— Assigned task —
Produce word for word the lines of the data below running from the one that has "[Auski Australia on YouTube] (160, 2427)" to the one that has "jersey (119, 1598)", inclusive, and no others.

— Given data —
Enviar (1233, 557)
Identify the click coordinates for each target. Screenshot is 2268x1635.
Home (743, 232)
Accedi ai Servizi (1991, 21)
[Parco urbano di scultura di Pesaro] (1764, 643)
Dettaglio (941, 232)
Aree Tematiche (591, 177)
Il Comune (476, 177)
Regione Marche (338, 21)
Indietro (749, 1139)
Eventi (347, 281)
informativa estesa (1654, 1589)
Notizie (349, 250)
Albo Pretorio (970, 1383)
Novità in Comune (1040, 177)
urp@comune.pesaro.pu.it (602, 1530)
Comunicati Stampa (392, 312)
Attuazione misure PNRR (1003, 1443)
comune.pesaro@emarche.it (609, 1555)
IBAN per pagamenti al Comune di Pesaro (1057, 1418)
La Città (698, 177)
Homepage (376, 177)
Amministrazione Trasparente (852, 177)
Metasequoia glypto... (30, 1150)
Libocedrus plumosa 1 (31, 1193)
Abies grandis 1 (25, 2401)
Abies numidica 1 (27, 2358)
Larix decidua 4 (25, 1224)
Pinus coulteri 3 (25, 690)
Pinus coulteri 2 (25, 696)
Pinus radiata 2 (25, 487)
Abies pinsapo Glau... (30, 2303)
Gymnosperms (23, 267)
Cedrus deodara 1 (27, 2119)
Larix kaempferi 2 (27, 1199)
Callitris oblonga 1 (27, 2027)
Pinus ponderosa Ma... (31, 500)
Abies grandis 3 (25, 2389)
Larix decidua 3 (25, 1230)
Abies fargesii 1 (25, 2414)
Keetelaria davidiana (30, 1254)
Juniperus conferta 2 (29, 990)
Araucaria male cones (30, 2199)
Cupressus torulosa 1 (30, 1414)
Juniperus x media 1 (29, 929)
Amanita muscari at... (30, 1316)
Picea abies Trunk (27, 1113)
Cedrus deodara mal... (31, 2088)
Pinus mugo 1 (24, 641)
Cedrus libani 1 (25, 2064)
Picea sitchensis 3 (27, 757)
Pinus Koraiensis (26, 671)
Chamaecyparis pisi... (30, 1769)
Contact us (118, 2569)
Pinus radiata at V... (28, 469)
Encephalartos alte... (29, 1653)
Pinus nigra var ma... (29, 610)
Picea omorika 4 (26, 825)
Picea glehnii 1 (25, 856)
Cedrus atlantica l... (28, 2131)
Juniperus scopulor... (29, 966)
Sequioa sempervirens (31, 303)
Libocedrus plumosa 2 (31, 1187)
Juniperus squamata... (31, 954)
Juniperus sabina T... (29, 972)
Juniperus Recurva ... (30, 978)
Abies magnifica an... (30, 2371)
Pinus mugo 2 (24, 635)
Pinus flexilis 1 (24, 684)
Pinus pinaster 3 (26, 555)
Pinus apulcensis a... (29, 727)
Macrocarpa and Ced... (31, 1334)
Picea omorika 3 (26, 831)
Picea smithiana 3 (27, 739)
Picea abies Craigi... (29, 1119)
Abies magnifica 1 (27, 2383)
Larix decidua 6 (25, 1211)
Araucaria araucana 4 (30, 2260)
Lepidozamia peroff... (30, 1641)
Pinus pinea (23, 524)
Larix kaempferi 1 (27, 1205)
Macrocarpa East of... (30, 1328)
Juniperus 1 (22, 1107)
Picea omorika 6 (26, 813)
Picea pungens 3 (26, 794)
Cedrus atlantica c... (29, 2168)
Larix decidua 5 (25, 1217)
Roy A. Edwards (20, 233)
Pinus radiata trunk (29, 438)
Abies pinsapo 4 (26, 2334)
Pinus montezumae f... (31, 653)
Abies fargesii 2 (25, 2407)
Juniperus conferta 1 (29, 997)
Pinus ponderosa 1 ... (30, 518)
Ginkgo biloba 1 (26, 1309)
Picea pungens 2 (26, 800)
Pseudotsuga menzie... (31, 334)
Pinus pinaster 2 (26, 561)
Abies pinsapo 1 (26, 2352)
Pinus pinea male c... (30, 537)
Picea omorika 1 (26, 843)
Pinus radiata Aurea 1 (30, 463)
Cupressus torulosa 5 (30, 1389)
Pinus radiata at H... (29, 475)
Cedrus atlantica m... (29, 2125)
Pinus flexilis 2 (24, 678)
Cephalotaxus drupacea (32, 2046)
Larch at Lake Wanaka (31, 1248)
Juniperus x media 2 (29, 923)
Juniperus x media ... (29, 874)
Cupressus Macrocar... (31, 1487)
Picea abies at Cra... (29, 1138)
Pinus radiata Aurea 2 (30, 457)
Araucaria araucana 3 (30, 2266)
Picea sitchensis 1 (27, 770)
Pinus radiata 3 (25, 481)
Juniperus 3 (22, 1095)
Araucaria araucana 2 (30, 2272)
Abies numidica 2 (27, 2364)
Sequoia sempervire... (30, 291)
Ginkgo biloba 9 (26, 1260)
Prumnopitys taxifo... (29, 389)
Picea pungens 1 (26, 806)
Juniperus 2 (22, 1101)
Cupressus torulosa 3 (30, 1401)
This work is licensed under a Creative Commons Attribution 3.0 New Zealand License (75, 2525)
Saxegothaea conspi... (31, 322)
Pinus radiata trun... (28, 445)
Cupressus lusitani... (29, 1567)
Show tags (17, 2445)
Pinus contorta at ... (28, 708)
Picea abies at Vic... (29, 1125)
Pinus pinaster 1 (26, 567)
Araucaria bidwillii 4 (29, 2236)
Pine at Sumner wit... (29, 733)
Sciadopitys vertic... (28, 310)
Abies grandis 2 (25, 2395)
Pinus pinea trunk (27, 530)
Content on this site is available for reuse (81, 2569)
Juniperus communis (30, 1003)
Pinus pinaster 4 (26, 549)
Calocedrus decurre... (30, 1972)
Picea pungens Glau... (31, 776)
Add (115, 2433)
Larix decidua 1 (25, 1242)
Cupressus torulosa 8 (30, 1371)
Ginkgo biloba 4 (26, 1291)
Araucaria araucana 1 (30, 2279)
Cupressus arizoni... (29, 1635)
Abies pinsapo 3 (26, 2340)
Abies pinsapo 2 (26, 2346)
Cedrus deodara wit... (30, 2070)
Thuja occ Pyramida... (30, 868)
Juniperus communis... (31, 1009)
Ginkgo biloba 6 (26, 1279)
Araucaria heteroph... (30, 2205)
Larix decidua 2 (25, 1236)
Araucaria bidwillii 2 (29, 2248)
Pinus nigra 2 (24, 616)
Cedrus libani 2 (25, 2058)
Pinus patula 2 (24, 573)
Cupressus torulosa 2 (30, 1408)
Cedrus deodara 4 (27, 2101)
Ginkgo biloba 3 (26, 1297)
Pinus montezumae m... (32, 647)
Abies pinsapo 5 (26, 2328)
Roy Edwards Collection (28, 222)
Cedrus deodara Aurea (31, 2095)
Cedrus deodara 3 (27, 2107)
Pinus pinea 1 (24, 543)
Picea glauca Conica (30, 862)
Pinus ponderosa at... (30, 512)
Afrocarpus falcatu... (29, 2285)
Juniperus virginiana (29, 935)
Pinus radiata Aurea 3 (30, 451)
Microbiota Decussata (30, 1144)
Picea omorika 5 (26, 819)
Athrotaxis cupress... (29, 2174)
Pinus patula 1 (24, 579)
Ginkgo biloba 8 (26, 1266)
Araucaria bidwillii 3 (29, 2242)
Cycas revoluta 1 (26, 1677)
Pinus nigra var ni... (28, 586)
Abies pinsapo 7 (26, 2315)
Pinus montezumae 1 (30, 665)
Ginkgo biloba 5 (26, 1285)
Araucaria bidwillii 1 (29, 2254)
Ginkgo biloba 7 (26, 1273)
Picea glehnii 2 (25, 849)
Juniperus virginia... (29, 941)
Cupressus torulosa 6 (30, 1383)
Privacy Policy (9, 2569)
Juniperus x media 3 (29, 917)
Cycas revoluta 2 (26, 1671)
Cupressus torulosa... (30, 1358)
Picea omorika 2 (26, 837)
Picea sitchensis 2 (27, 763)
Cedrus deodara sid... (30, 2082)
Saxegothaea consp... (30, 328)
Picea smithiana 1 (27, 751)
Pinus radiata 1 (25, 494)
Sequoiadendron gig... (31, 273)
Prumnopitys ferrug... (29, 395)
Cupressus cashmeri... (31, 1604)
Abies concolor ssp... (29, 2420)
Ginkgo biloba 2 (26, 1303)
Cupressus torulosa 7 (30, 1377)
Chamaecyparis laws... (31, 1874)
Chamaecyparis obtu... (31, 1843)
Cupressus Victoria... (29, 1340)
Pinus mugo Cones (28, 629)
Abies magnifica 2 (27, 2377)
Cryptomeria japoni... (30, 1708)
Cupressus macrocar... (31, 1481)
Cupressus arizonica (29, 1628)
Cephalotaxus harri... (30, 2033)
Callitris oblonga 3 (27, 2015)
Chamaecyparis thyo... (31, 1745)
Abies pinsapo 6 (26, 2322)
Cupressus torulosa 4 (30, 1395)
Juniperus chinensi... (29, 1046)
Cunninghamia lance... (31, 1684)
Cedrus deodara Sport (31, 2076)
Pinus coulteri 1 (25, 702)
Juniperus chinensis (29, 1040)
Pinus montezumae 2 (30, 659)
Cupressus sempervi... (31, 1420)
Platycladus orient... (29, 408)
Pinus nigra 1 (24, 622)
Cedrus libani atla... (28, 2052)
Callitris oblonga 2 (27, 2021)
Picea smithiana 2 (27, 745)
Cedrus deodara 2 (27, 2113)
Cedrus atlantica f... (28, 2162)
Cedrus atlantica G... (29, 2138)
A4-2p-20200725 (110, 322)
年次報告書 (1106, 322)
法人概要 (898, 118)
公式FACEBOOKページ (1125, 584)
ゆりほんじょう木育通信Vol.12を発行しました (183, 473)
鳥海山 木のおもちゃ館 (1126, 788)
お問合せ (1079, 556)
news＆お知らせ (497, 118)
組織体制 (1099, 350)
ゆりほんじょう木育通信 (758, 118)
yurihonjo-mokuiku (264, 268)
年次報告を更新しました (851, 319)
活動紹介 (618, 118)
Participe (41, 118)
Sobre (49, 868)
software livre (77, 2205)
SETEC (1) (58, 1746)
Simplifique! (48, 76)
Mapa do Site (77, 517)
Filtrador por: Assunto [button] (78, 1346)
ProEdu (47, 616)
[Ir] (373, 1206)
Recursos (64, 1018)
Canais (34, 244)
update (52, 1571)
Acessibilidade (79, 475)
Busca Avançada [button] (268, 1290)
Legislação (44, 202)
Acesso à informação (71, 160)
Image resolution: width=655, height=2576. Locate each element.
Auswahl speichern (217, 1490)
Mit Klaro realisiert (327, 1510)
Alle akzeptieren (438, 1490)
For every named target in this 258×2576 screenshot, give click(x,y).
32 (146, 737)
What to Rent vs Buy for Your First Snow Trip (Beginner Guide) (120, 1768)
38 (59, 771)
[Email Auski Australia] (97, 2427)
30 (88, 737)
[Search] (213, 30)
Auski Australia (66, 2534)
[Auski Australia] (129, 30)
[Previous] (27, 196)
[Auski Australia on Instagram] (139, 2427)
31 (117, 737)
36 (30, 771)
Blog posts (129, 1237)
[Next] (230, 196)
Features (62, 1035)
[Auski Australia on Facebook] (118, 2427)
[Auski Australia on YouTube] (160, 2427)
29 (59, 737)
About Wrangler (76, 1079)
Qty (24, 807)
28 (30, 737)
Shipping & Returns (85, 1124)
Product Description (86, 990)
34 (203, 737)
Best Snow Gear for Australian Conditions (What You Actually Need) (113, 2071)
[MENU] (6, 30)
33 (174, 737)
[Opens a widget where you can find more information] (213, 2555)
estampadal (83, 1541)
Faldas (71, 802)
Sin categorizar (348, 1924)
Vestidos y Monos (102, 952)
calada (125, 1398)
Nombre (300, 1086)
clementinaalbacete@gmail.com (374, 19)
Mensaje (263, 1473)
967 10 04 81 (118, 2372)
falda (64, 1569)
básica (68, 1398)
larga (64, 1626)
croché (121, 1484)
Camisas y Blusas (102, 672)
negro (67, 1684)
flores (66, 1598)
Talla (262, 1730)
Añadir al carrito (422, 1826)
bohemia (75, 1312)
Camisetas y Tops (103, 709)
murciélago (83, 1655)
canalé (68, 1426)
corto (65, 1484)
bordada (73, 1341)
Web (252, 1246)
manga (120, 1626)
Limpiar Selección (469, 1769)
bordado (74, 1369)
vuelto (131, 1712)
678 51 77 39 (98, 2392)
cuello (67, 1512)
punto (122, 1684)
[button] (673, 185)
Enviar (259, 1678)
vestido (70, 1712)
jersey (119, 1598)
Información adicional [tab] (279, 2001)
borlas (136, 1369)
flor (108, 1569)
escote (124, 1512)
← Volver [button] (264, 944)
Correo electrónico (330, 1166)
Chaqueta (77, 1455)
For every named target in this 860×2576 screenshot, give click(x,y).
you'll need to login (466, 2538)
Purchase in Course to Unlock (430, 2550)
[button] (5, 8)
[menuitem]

— Your response —
[Auski Australia on YouTube] (160, 2427)
29 (59, 737)
About Wrangler (76, 1079)
Qty (24, 807)
28 (30, 737)
Shipping & Returns (85, 1124)
Product Description (86, 990)
34 (203, 737)
Best Snow Gear for Australian Conditions (What You Actually Need) (113, 2071)
[MENU] (6, 30)
33 (174, 737)
[Opens a widget where you can find more information] (213, 2555)
estampadal (83, 1541)
Faldas (71, 802)
Sin categorizar (348, 1924)
Vestidos y Monos (102, 952)
calada (125, 1398)
Nombre (300, 1086)
clementinaalbacete@gmail.com (374, 19)
Mensaje (263, 1473)
967 10 04 81 (118, 2372)
falda (64, 1569)
básica (68, 1398)
larga (64, 1626)
croché (121, 1484)
Camisas y Blusas (102, 672)
negro (67, 1684)
flores (66, 1598)
Talla (262, 1730)
Añadir al carrito (422, 1826)
bohemia (75, 1312)
Camisetas y Tops (103, 709)
murciélago (83, 1655)
canalé (68, 1426)
corto (65, 1484)
bordada (73, 1341)
Web (252, 1246)
manga (120, 1626)
Limpiar Selección (469, 1769)
bordado (74, 1369)
vuelto (131, 1712)
678 51 77 39 (98, 2392)
cuello (67, 1512)
punto (122, 1684)
[button] (673, 185)
Enviar (259, 1678)
vestido (70, 1712)
jersey (119, 1598)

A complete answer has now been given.